Aim of the exercise
Copy the entries below word for word, from the line that contains "Select the Surveys pie chart icon" through the line that contains "Looking at the screenshot, I should coord(79,134).", both of those lines included.

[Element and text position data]
* begin *

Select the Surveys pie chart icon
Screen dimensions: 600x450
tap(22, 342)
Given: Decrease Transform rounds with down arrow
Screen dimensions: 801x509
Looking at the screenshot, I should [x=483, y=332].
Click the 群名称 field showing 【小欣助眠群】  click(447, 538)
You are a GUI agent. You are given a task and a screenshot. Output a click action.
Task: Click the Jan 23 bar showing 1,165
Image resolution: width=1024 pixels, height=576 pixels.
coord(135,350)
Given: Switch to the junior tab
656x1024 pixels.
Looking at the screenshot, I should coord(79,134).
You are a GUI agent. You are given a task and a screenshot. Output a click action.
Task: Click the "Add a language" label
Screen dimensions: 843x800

* end *
* begin *

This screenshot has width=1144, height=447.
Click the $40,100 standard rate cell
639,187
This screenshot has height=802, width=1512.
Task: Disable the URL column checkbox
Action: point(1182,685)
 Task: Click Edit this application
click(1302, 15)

* end *
* begin *

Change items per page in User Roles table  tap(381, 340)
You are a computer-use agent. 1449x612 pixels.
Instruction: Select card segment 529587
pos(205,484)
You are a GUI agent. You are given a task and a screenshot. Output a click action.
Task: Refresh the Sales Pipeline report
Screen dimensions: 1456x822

* end *

Worked answer
Select the Surveys pie chart icon
Screen dimensions: 600x450
tap(22, 342)
Given: Decrease Transform rounds with down arrow
Screen dimensions: 801x509
Looking at the screenshot, I should [x=483, y=332].
Click the 群名称 field showing 【小欣助眠群】  click(447, 538)
You are a GUI agent. You are given a task and a screenshot. Output a click action.
Task: Click the Jan 23 bar showing 1,165
Image resolution: width=1024 pixels, height=576 pixels.
coord(135,350)
Given: Switch to the junior tab
656x1024 pixels.
Looking at the screenshot, I should coord(79,134).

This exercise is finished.